Slab Leaks: What They Are, How They Are Caused, and What To Do To Fix Them
All residential homes are built on a basement, crawl space or concrete slab foundation. For those in the final category, slab leaks can be a significant problem if left unchecked. Slab leaks occur when water has leaked into a home unnoticed from pipes under the slab foundation, begins to seep into the cracks of the foundation, and causes pressure and damage to the slab. In older homes, slab leaks are often caused by drainage problems, and in newer homes, slab leaks are typically a result of plumbing leaks.
Homes that were built before the 1980s may have a greater risk of slab leaks from water leaching from the soil under the foundation. Back then, many building codes did not require any type of moisture barrier between the soil and the slab foundation. Most homes built after that time are required to have polyethylene vapor barriers installed in order to meet building codes.
What Causes A Slab Leak
* Badly wrapped pipes. All water pipes, particularly those that transport hot water, expand and contract every day. When underground pipes are installed, they are typically wrapped to protect them from contact with the concrete slab foundation. Sometimes, if pipes are wrapped badly during installation, they can wear out from this contact and leak. Pipe repair may be required.
• Earth shifting and settling. Over time, the earth under your concrete slab foundation can shift, similar to what would happen during an earthquake. This shifting can cause significant pressure on the water lines buried under your home and can cause the pipes to crack and leak.
* Chemical reactions. A process called electrolysis, which is a chemical decomposition, happens when pipes that are manufactured with copper react with different minerals in the soil. Pipes that carry hot water tend to corrode from the outside of the pipe to the inside; cold water pipes do the opposite and start to deteriorate inside first. This reaction, over time, can slowly eat away at your pipes causing leaks.
• Weakened water lines. Since water lines are laid down under the concrete slab, there can be minor damage such as small nicks when the concrete is poured. Although these occurrences may not cause immediate leaks, they can weaken the pipes and grow into a leak-causing crack later.
Signs That You May Have A Slab Leak
* Watch your water bills. Take a look at your water bills over time. If you notice that you are suddenly paying much more than normal without an increase in water usage, you may have a leak. Some homeowners notice a 25 percent to a 50 percent increase in their water bill in a single month.
* Check your carpet and baseboards. Water leaks caused by plumbing problems or inadequate drainage after a significant rainfall can result in water seeping through the slab foundation and soaking the carpet padding or wetting baseboards. If you notice damp spots in your carpet or baseboards, you may suspect a slab leak. Also, if you notice warm spots on any part of your floor, you may have a hot water leak under your foundation.
* Notice mold and mildew. Both of these are frequently caused by unwelcomed moisture to your home. Mold and mildew are not only unpleasant, but they can destroy your carpet, cause health problems, and encourage pests such as ants and termites to enter your home.

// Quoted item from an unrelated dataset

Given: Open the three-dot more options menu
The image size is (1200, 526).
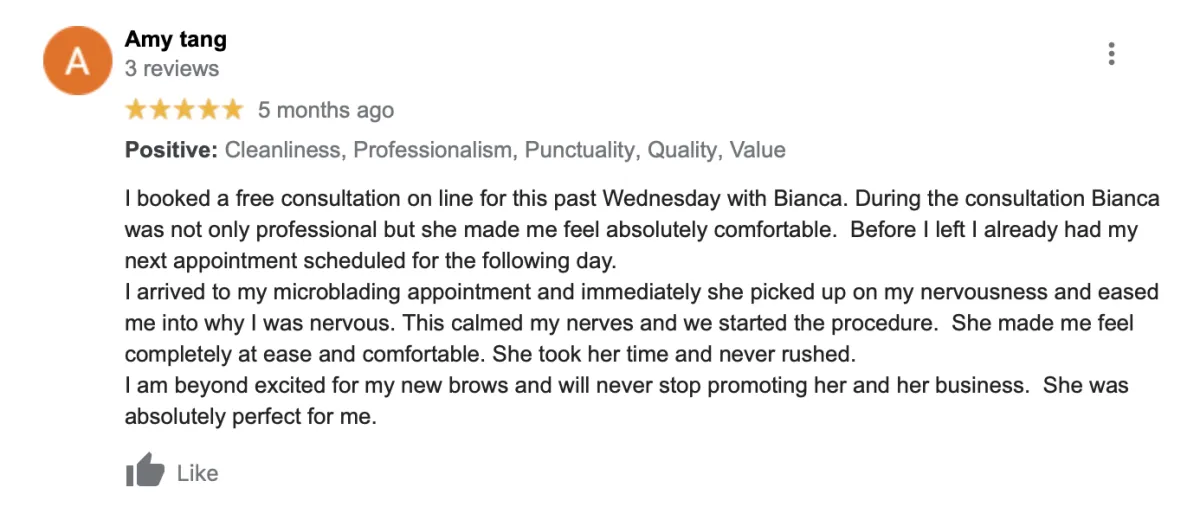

* Inspect hoses and appliances. It’s a wise idea to check the hoses connected to your water softener and appliances like your humidifier and water heater. Make sure there are no leaks and that everything is in proper working condition.
* Look over drains and pipes. Wherever water travels, there is a potential for a leak ans hidden problems. Take the time to examine the water pipes and drains throughout your home. Make sure the water flow and supplies make sense against your typical water usage.
* Question pooling water outside your home. Examine your drainage system around your house and make sure that water has someplace to flow away from your foundation during heavy rain storms. Standing water near your foundation is never a good sign.
Steps To Take If You Suspect Slab Leaks
* Repair pipes and appliances. To prevent further damage, take the time or invest the money in repairing any leaks or problems you discover with your home’s pipes or appliances to halt any additional water seepage.
* Order modern testing. With the advances in modern technology, there is no need to destroy sections of a slab foundation in order to find water leaks. Homeowners have many modern non-invasive testing options such as hydrostatic testing, electronic amplification and electromagnetic pipeline locators. Hydrostatic testing involves using a dye and changing the pressure within the pipes to detect leaks while amplification testing involves listening for the sounds within a pipe that can direct professionals to a leak.
* Consider epoxy restoration. Once the leaks are identified, you will want to hire a licensed expert to help remedy the problem properly. An experienced professional contractor can use a process called epoxy restoration, which involves drilling small holes to reach the leak and conduct pipe repair.
* Install new piping. If you discover multiple leaks, it may make more sense to put in brand new pipes that re-route your water completely. Advanced developments have resulted in modern piping and fitting materials that are more durable and secure than systems of the past.
Although slab leaks can lead to major damage over time, modern technology gives homeowners the tools and solutions they need to fix problems before they become a major issue. Be sure to contact an experienced professional for assistance.